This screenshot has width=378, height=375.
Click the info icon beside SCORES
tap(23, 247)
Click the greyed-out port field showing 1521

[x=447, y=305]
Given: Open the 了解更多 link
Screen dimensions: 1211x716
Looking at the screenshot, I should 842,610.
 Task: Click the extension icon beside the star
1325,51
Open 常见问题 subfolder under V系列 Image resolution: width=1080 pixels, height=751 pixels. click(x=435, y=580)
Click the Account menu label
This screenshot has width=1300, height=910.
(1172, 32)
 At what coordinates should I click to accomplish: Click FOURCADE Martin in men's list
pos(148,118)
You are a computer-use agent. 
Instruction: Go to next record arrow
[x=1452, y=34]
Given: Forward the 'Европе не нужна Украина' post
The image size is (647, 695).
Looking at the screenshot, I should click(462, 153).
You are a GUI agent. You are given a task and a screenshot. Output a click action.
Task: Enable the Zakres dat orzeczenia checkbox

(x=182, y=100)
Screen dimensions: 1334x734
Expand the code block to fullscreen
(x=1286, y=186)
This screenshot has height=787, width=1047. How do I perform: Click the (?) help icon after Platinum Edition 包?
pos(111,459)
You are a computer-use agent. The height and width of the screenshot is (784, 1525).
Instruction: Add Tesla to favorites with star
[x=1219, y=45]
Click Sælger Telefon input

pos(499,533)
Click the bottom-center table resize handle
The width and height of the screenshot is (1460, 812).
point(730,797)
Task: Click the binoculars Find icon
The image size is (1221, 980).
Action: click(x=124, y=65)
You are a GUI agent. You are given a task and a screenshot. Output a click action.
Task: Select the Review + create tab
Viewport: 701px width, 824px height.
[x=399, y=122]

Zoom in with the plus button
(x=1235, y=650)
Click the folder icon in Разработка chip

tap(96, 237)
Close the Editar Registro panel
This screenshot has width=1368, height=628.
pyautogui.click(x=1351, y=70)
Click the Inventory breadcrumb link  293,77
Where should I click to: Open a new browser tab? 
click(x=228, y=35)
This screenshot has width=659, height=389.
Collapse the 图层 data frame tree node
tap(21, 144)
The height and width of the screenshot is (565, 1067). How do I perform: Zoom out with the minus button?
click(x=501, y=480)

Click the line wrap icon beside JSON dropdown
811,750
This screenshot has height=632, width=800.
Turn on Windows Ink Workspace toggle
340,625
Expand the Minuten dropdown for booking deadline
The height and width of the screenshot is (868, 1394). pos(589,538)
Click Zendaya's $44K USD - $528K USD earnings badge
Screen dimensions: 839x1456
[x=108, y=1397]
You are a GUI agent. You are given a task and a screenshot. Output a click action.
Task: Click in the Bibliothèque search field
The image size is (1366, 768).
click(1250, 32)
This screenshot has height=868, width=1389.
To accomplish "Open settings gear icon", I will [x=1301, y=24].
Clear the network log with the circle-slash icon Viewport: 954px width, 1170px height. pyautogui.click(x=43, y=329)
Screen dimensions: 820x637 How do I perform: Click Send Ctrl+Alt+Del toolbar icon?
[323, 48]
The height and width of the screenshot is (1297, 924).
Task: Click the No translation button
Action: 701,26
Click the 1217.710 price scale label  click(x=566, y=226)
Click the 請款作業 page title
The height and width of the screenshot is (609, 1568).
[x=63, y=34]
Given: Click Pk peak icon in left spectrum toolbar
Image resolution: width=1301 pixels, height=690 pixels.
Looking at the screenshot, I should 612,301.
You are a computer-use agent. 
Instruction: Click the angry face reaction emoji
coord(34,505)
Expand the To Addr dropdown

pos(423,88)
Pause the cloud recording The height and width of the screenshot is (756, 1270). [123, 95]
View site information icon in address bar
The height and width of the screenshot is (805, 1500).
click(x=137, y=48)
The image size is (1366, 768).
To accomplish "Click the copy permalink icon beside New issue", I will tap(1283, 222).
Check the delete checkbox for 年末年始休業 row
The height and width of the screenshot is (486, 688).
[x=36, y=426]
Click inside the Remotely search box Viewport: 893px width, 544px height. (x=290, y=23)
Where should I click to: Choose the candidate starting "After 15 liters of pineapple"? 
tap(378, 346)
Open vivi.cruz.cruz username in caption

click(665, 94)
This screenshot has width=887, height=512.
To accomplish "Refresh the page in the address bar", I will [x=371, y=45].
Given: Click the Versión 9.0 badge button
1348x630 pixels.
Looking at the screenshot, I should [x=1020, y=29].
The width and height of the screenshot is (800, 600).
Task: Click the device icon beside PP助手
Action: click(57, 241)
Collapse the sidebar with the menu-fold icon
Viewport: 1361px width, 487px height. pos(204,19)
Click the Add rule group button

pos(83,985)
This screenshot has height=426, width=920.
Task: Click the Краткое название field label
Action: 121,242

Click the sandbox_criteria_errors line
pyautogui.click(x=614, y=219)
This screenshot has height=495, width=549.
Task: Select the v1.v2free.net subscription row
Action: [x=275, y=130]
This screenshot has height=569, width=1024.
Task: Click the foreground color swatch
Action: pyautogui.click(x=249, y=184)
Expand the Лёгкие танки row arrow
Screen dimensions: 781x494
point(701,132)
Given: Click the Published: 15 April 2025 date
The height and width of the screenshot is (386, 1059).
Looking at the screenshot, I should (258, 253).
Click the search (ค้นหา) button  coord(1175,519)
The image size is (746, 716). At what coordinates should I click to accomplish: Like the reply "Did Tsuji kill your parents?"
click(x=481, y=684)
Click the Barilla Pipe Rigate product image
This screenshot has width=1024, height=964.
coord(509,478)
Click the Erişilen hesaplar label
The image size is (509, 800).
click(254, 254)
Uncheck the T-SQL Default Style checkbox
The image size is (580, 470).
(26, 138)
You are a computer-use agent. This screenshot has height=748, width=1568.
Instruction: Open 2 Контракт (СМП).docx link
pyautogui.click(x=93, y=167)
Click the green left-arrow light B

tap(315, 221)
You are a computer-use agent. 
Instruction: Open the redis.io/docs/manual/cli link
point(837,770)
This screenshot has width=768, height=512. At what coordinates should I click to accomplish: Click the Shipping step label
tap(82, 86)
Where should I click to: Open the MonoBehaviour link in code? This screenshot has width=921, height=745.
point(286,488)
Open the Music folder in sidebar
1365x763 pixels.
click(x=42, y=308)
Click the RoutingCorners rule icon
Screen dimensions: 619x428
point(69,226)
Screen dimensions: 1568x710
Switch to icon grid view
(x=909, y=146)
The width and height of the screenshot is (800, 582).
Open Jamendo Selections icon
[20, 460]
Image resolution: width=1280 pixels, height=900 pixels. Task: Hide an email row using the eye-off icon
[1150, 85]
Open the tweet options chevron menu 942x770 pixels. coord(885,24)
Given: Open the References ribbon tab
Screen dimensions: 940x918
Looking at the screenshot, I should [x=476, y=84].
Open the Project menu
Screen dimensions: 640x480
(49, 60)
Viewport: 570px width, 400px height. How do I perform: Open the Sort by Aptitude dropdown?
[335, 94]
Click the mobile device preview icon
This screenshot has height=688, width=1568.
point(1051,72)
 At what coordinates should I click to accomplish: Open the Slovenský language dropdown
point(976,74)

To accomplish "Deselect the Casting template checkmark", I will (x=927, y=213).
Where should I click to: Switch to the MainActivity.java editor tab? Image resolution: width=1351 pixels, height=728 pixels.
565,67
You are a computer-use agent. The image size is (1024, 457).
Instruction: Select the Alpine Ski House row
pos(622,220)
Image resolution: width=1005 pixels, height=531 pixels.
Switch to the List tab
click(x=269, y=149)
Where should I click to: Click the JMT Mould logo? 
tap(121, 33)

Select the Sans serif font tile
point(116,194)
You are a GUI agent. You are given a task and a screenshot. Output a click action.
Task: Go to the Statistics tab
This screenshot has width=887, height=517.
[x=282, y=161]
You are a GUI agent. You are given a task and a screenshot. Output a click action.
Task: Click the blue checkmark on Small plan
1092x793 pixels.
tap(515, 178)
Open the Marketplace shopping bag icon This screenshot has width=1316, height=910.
■ ■ ■ ■ ■
• WHAT IS NEEDED
What you return must be the lines above that run from the line with "Click the Erişilen hesaplar label" to the line with "Click the RoutingCorners rule icon", inclusive, each copied exactly.

• OUTPUT FOR THIS EXERCISE
Click the Erişilen hesaplar label
The image size is (509, 800).
click(254, 254)
Uncheck the T-SQL Default Style checkbox
The image size is (580, 470).
(26, 138)
You are a computer-use agent. This screenshot has height=748, width=1568.
Instruction: Open 2 Контракт (СМП).docx link
pyautogui.click(x=93, y=167)
Click the green left-arrow light B

tap(315, 221)
You are a computer-use agent. 
Instruction: Open the redis.io/docs/manual/cli link
point(837,770)
This screenshot has width=768, height=512. At what coordinates should I click to accomplish: Click the Shipping step label
tap(82, 86)
Where should I click to: Open the MonoBehaviour link in code? This screenshot has width=921, height=745.
point(286,488)
Open the Music folder in sidebar
1365x763 pixels.
click(x=42, y=308)
Click the RoutingCorners rule icon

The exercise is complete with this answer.